Oil prices stabilize after sharp falls earlier in week

FAN Editor
FILE PHOTO: An oil pump jack pumps oil in a field near Calgary
FILE PHOTO: An oil pump jack pumps oil in a field near Calgary, Alberta, Canada, July 21, 2014. REUTERS/Todd Korol/File Photo

May 24, 2019

By Henning Gloystein

SINGAPORE (Reuters) – Oil markets stabilized on Friday amid OPEC supply cuts and tensions in the Middle East, after posting their steepest falls since the start of the year earlier in the week on the back of a global economic slowdown and swelling fuel inventories.

Brent crude futures, the international benchmark for oil prices, were at $68.05 per barrel at 0044 GMT, up 29 cents, or 0.4 percent, from their last close.

U.S. West Texas Intermediate (WTI) crude futures were up 36 cents, or 0.6 percent, at $58.27 per barrel.

“Multiple supply risks remain, as tension continues between Iran and the U.S., which could turn disruptive,” ANZ bank said on Friday.

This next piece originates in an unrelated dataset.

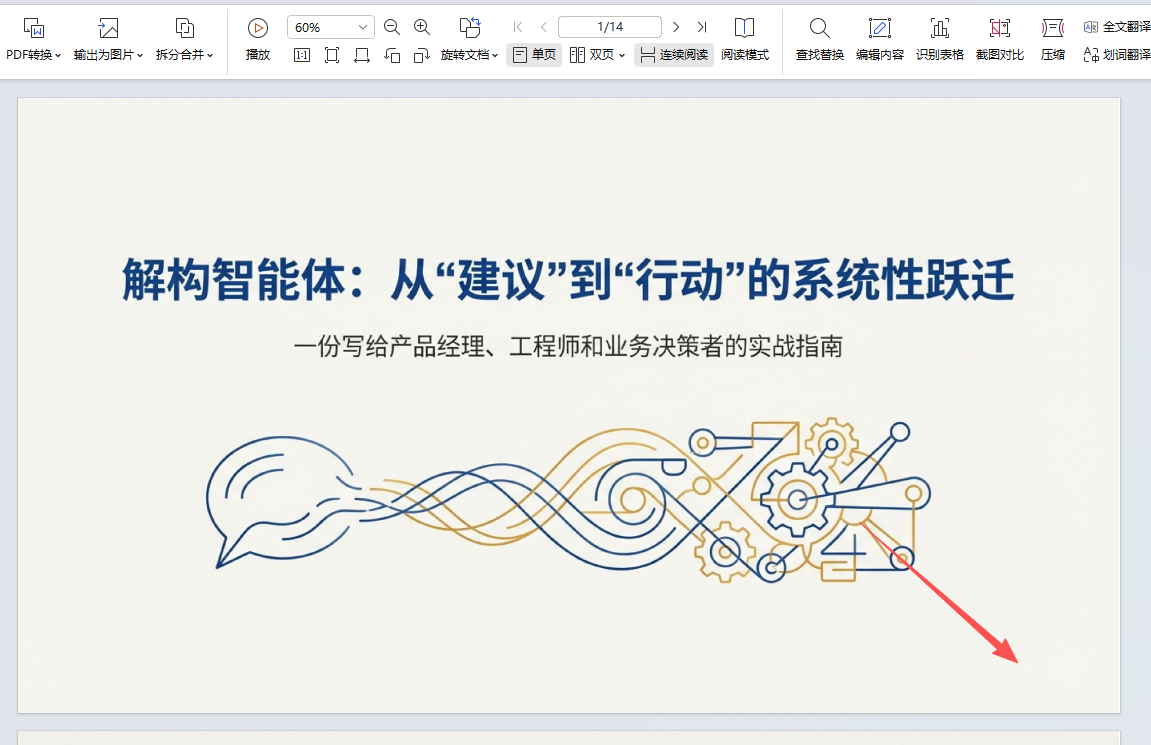Toggle Single Page (单页) view
The height and width of the screenshot is (745, 1151).
point(534,55)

The Organization of the Petroleum Exporting Countries (OPEC) has led supply cuts since the start of the year aimed at tightening the market and propping up prices.

ANZ said U.S. sanctions on Iran’s and Venezuela’s oil industries would likely further reduce crude exports from OPEC, of which both countries are members.

But Friday’s firmer prices could not make up the much bigger slumps from earlier in the week, which have put crude futures on track for their biggest weekly losses this year.

From mid-week, rising oil inventories in the United States started weighing on prices.

“Increasing (oil) inventories and slumping U.S. manufacturing activity exacerbated trade related concerns about global demand,” Michael McCarthy, chief market strategist at CMC Markets in Australia, said in a note, pulling WTI below $60 per barrel and Brent below $70 per barrel.

And the glut has spread beyond North America. Struggling to cope with oversupply from fuels, Asian refinery margins this week fell to their lowest seasonal levels since the financial crisis a decade ago, triggering plans for refinery run cuts.

“In China, gasoline stockpiles at seaports were seen rising to a multi-year high, this can shrink the margins for refiners and lead to softer oil demand from China,” ANZ bank said on Friday.